━━━ Text excerpt ━━━

Tip: The latest release of Code Suggestions supports multiline instructions. You can refine the specifications to your needs to get better suggestions. We will practice this method throughout the blog post.

Learning a new programming language: Python

Now, let's dig into learning Python, which is one of the supported languages in Code Suggestions.

Before diving into the source code, make sure to set up your development environment.

Development environment for Python

1. Create a new project learn-python-ai in GitLab, and clone the project into your development environment. All code snippets are available in this "Learn Python with AI" project.

git clone https://gitlab.com/NAMESPACE/learn-python-ai.git

cd learn-python-ai

git status

2. Install Python and the build toolchain. Example on macOS using Homebrew:

brew install python

3. Consider adding a .gitignore file for Python, for example this .gitignore template for Python.

You are all set to learn Python!

Hello, World

Start your learning journey in the official documentation, and review the linked resources, for example, the Python tutorial. The library and language reference documentation can be helpful, too.

Tip: When I touched base with Python in 2005, I did not have many use cases except as a framework to test Windows 2000 drivers. Later, in 2016, I refreshed my knowledge with the book "Head First Python, 2nd Edition," providing great practical examples for the best learning experience – two weeks later, I could explain the differences between Python 2 and 3. You do not need to worry about Python 2 – it has been deprecated some years ago, and we will focus only on Python 3 in this blog post. In August 2023, "Head First Python, 3rd Edition" was published. The book provides a great learning resource, along with the exercises shared in this blog post.

Create a new file hello.py in the root directory of the project and start with a comment saying # Hello world. Review and accept the suggestion by pressing the tab key and save the file (keyboard shortcut: cmd s).

# Hello world

Commit the change to the Git repository. In VS Code, use the keyboard shortcut ctrl shift G, add a commit message, and hit cmd enter to submit.

Use the command palette (cmd shift p) and search for create terminal to open a new terminal. Run the code with the Python interpreter. On macOS, the binary from Homebrew is called python3, other operating systems and distributions might use python without the version.

python3 hello.py

Tip: Adding code comments in Python starting with the # character before you start writing a function or algorithm will help Code Suggestions with more context to provide better suggestions. In the example above, we did that with # Hello world, and will continue doing so in the next exercises.

Add hello.py to Git, commit all changes and push them to your GitLab project.

git add hello.py

git commit -avm "Initialize Python"

git push

The source code for all exercises in this blog post is available in this "Learn Python with AI" project.

Start learning Python with a practical example

The learning goal in the following sections involves diving into the language datatypes, variables, flow control, and functions. We will also look into file operations, string parsing, and data structure operations for printing the results. The exercises will help build a command-line application that reads different log formats, works with the data, and provides a summary. This will be the foundation for future projects that fetch logs from REST APIs, and inspire more ideas such as rendering images, creating a web server, or adding Observability metrics.

━━━ Record set ━━━

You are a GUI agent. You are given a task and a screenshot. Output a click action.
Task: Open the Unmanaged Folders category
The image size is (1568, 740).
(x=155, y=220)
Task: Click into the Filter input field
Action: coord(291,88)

━━━

Exercise description
According to the text on learning Python, what is the Python binary from Homebrew called on macOS?

Full answer
python3